I had the great good fortune, around this time, to meet the legendary Ray Harryhausen. With his mentor Willis O'Brien, Harryhausen pioneered stop motion animation. Harryhausen was 86 and hale and hearty when I interviewed him at Dark Delicacies Bookstore in Burbank and learned what the special effects world was like in 1949, the year "Mighty Joe Young" came out. (Harryhausen did most of the animation on "Joe;" O'Brien had animated King Kong). 

Thanks to the generosity of Chiodo Brothers Productions, especially Stephen Chiodo, I also toured an animation studio and watched stop-motion in progress and was greatly impressed by the painstaking detail, dedication and artistry involved. In addition, I read several books and watched documentaries and the DVD of the original "Might Joe Young" in which Harryhausen describes how he filmed each scene. 

In reading oral histories, I was also struck by what a small town Hollywood was, even 50 years ago, and how movie stars were just part of the landscape. You'd see Marlon Brando shopping with his wife at the Hollywood Ranch Market or Montgomery Clift studying his lines at the local coffee shop. You could sit in on Steve Allen's midnight radio shows, watch Frank Sinatra record at Capitol Records. The access was amazing. 

Emerging from the dream world of my writing, I'd grow melancholy at how much of historic Los Angeles was gone. We all yearn for authenticity, we're nostalgic for the past, yet we systematically destroy what made us unique throughout the world. 
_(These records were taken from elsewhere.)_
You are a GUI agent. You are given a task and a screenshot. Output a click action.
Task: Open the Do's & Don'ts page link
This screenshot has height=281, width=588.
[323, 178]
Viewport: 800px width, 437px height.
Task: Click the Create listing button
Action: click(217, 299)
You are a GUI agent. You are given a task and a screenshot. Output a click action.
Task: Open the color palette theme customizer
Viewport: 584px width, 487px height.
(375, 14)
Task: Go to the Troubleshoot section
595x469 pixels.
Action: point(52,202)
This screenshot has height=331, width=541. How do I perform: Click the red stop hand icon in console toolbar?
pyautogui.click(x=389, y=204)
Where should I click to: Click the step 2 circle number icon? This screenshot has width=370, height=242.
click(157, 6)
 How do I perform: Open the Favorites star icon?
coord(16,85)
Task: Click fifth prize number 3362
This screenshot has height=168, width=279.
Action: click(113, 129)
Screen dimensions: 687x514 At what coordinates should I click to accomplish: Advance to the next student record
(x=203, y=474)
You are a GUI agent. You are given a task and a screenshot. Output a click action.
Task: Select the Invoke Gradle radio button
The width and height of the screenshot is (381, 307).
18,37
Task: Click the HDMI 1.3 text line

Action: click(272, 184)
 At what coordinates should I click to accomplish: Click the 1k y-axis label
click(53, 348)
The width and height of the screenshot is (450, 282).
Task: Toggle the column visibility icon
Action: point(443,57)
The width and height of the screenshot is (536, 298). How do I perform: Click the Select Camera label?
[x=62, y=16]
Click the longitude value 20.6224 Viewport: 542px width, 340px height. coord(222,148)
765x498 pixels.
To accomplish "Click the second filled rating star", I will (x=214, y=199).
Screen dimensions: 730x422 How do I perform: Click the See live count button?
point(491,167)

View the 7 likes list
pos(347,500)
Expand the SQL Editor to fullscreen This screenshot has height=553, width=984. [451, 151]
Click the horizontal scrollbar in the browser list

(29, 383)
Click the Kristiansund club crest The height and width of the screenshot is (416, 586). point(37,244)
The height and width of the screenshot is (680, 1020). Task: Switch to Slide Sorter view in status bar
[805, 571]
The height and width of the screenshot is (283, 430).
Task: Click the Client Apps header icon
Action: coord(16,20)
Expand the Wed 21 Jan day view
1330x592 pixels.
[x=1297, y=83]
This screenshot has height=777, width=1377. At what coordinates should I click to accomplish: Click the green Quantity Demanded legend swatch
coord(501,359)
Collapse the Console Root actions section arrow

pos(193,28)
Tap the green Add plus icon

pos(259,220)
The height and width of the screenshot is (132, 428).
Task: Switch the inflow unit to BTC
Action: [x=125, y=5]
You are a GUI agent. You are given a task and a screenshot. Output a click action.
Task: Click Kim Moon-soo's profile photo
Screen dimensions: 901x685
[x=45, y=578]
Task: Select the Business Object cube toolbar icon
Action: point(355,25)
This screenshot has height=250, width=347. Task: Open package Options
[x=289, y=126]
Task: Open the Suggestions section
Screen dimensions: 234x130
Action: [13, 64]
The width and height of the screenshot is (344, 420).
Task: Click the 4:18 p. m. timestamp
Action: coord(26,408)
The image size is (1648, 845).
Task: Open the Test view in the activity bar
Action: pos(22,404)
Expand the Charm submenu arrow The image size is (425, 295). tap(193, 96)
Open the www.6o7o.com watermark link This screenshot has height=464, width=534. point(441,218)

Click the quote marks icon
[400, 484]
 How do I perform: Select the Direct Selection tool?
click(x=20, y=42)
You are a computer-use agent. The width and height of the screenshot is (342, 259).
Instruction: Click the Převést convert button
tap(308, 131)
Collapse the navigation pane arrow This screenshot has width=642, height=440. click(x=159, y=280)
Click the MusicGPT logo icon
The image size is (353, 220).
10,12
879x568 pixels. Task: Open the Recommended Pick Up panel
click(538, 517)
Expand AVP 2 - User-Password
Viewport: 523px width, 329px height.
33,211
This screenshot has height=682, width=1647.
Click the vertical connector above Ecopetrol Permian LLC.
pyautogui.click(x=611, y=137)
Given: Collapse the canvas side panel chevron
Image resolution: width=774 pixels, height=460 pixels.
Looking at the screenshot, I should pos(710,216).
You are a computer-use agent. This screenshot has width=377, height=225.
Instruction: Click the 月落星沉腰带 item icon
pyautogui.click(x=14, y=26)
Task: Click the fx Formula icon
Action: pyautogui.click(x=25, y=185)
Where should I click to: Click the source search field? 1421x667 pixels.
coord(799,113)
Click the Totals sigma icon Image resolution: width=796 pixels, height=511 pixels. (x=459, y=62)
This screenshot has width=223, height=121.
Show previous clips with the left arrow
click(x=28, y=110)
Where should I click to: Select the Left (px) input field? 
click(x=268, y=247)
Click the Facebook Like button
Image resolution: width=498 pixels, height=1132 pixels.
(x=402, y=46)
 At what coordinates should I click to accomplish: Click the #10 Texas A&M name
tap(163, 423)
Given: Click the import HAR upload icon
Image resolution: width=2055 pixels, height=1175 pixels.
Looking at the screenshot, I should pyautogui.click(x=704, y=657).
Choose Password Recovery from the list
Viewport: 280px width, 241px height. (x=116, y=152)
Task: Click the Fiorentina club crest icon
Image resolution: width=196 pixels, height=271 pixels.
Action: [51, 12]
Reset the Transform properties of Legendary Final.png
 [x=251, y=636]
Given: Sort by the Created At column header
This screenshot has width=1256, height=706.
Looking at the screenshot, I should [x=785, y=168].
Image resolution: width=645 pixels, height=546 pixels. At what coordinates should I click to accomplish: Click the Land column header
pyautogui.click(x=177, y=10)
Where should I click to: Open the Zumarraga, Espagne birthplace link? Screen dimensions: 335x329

On most days, it's difficult to envision how the city must have looked in 1949. But cock your head and squint and it falls into focus, in the bas relief facade of a downtown hotel, the deco tile of an old bar, the scattered oil derricks that still pump in LA's forgotten quadrants, and in thrift stores where forlorn treasures drape on hangers like bashful starlets, waiting to be discovered once more. And hopefully, in the pages of this book.